Vincent Rougeau, Professor at Notre Dame Law, will be the next dean of Boston College Law School. His areas of expertise include contract, real-estate, banking, and public international law. However, it is some of his work in Catholic Social Thought that makes his appointment more controversial.
In a 2009 America article, Rougeau writes about race and religion during the 2008 presidential election. He argues that, because many American bishops affirmed the importance of voting for a pro-life candidate, they were out of touch with people of color. He claims that “Obama’s simple presence in the Oval Office” will do more to reduce abortion than any law passed by a McCain administration.
It is not surprise, then, that he was chosen by then Senator Barack Obama to be on the candidate’s national Catholic advisory committee, as a member of his National Steering Committee.
Senator Obama’s campaign message on the topic of contraception and abortion was in no way compatible with Catholic social teaching.

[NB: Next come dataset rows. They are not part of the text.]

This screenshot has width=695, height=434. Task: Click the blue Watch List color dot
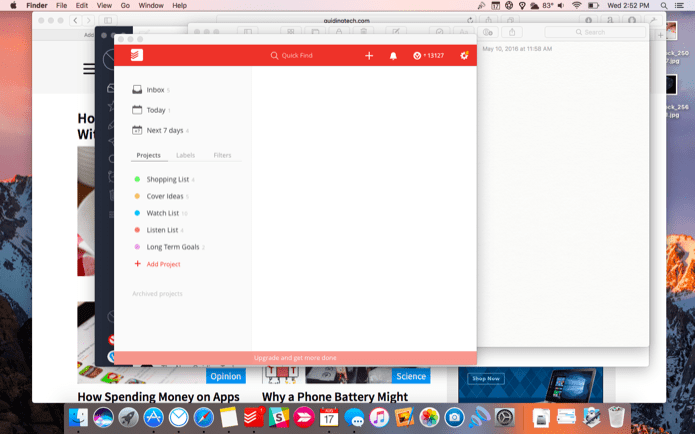point(137,213)

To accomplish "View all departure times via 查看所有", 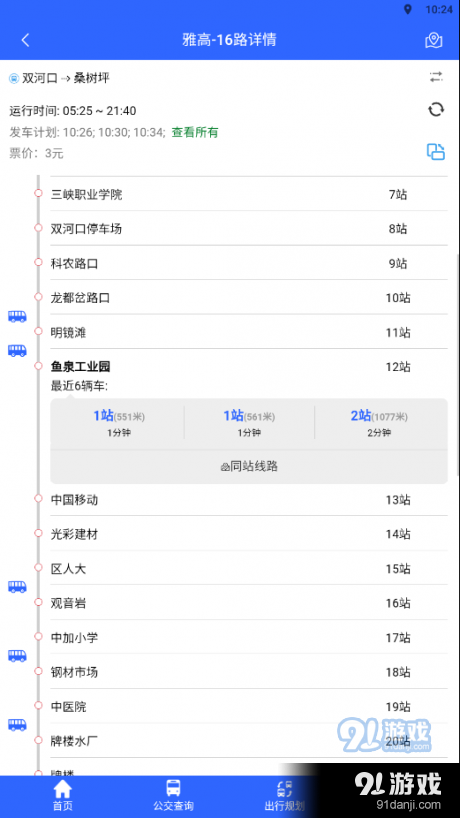I will tap(195, 133).
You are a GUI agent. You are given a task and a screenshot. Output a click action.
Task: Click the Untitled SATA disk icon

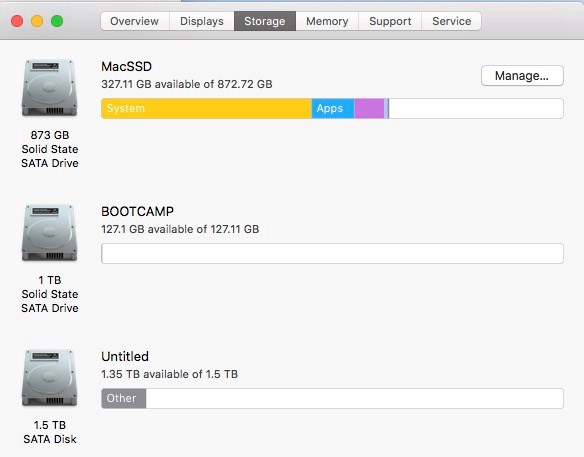pos(50,378)
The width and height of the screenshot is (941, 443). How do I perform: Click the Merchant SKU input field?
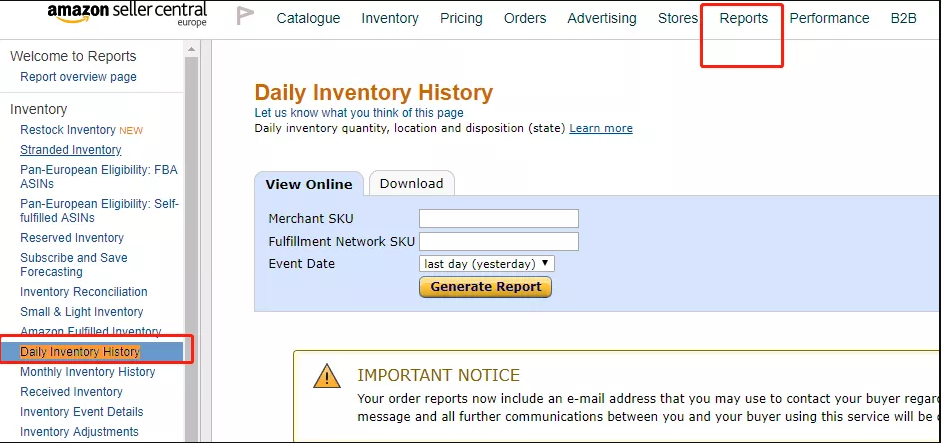point(498,218)
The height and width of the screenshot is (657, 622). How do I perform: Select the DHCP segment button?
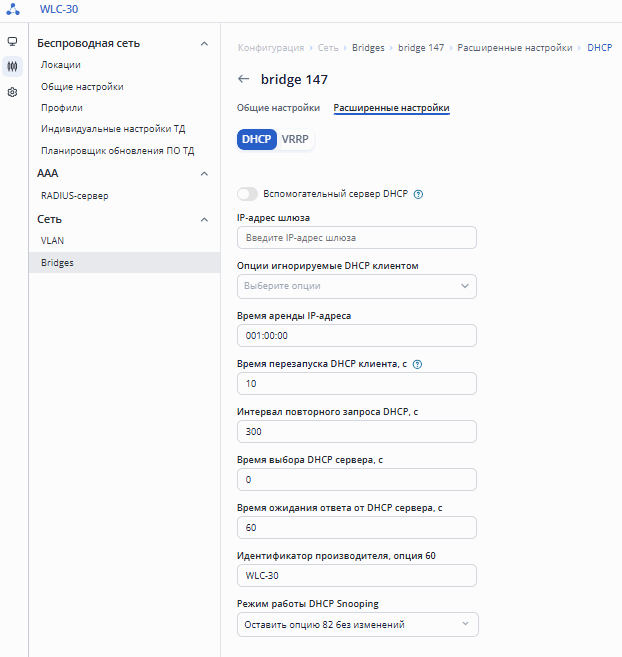click(257, 140)
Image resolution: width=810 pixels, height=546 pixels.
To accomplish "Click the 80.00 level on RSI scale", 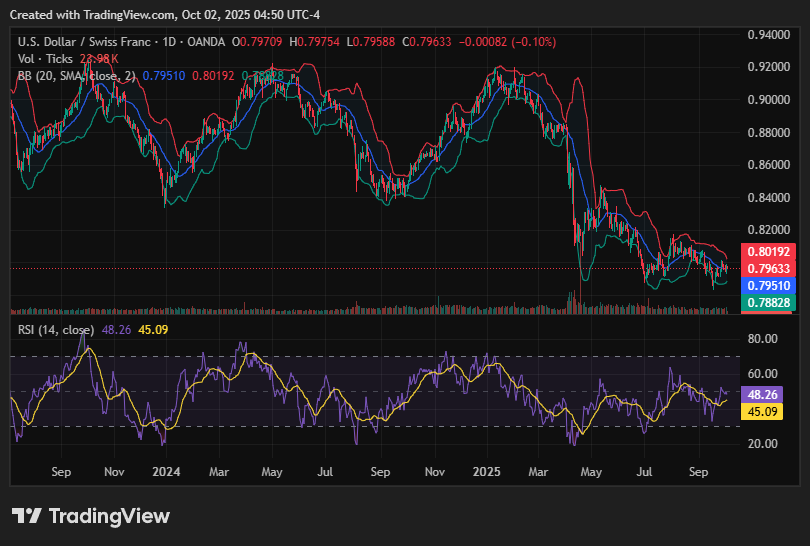I will 763,339.
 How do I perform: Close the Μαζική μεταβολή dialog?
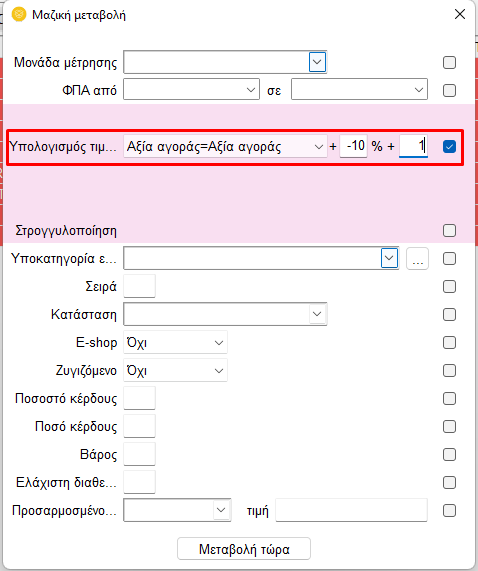click(x=460, y=14)
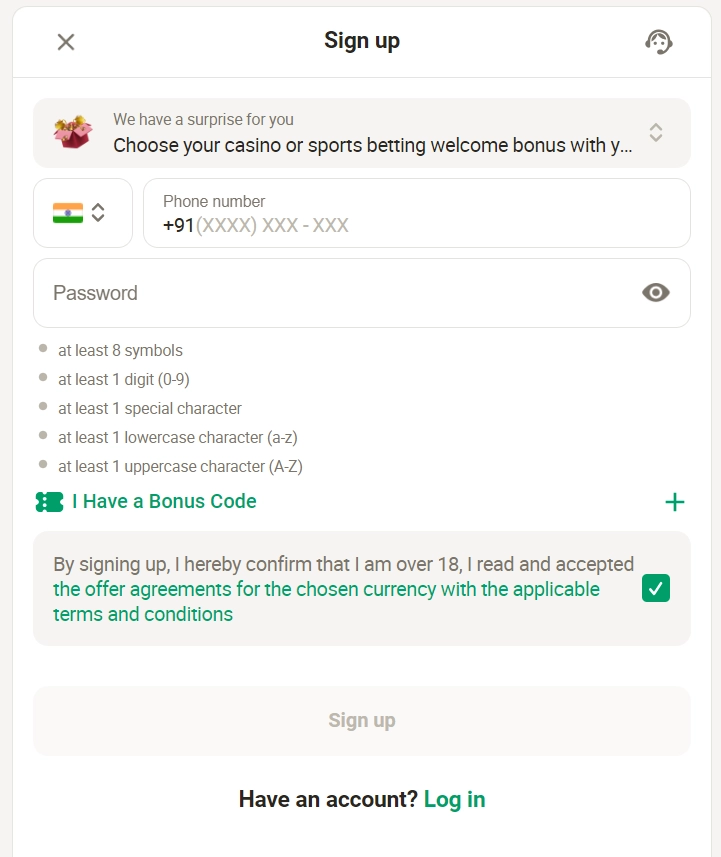Show password using the eye icon
Image resolution: width=721 pixels, height=857 pixels.
[x=655, y=292]
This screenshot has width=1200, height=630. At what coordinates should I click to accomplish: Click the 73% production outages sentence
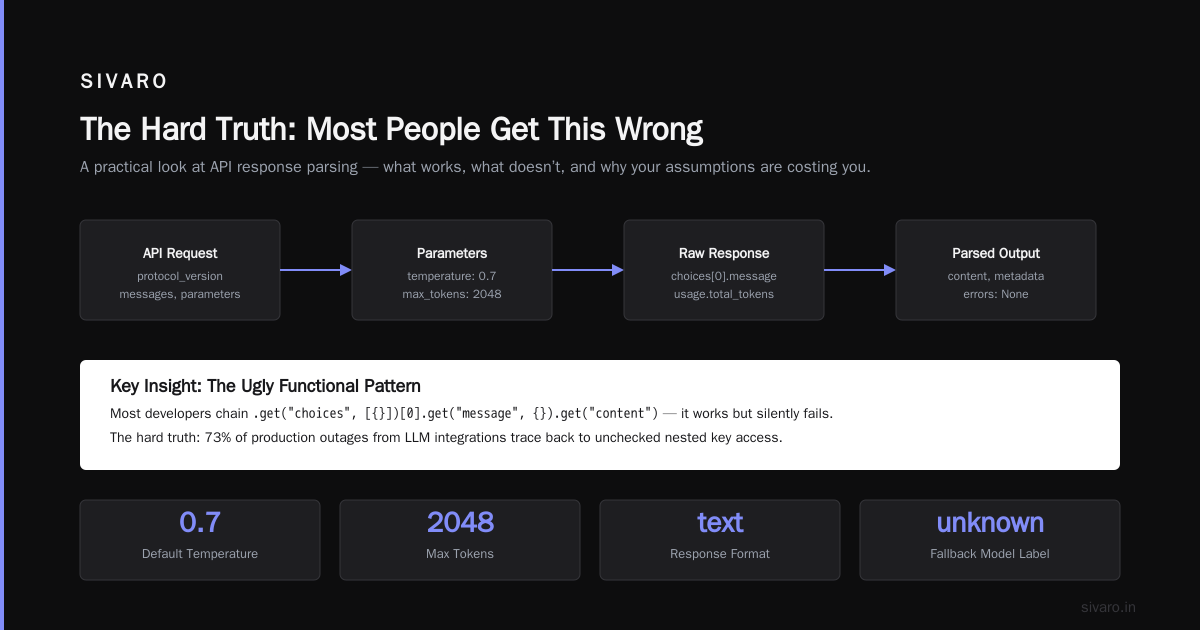pyautogui.click(x=446, y=438)
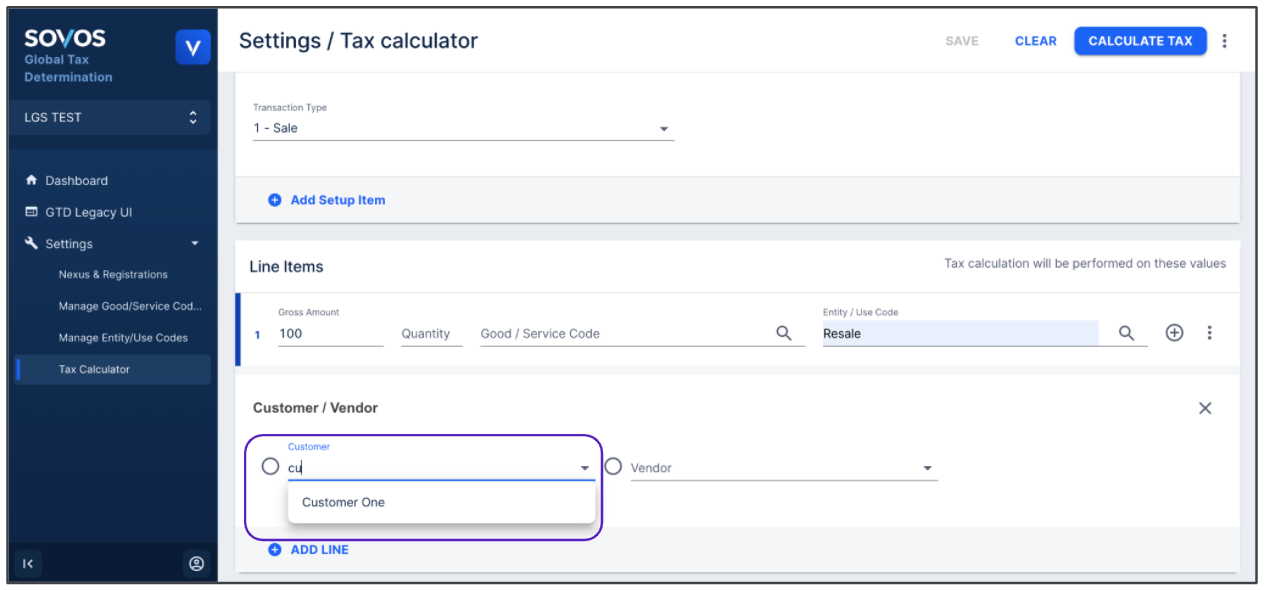Click the Sovos V logo icon
This screenshot has width=1272, height=590.
pyautogui.click(x=192, y=48)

Many remember when Obama told a crowd at a Pennsylvania campaign rally that “I am going to teach [my daughters] first of all about values and morals. But if they make a mistake, I don’t want them punished with a baby.”
His argument that electing the most pro-abortion president in history will be the best way to defend the unborn is laughable at best. As one of his first acts in office, Obama repealed the Mexico City Policy, allowing federal tax dollars to fund overseas abortions.
In Evangelium vitae, Pope John Paul II declared that “It is impossible to further the common good without acknowledging and defending the right to life, upon which all the other inalienable rights of individuals are founded and from which they develop.”
Rougeau misses this point when he argues that other issues are just as important as abortion in determining who Catholics ought to vote for. Other issues may be important, but, as Pope John Paul II wrote, they must rest on the defense of human life, from conception to natural death.
It is therefore disappointing that BC Law has chosen Rougeau, a professor who has shown a blatant disrespect for the Catholic Church’s fight against legalized abortion in the United States, as its next dean.
It is our hope that, as dean, Rougeau will reconsider his opinions on the Church’s defense of human life and affirm the responsibility BC has, as a Jesuit Catholic institution, to promote and defend the teachings of the Church.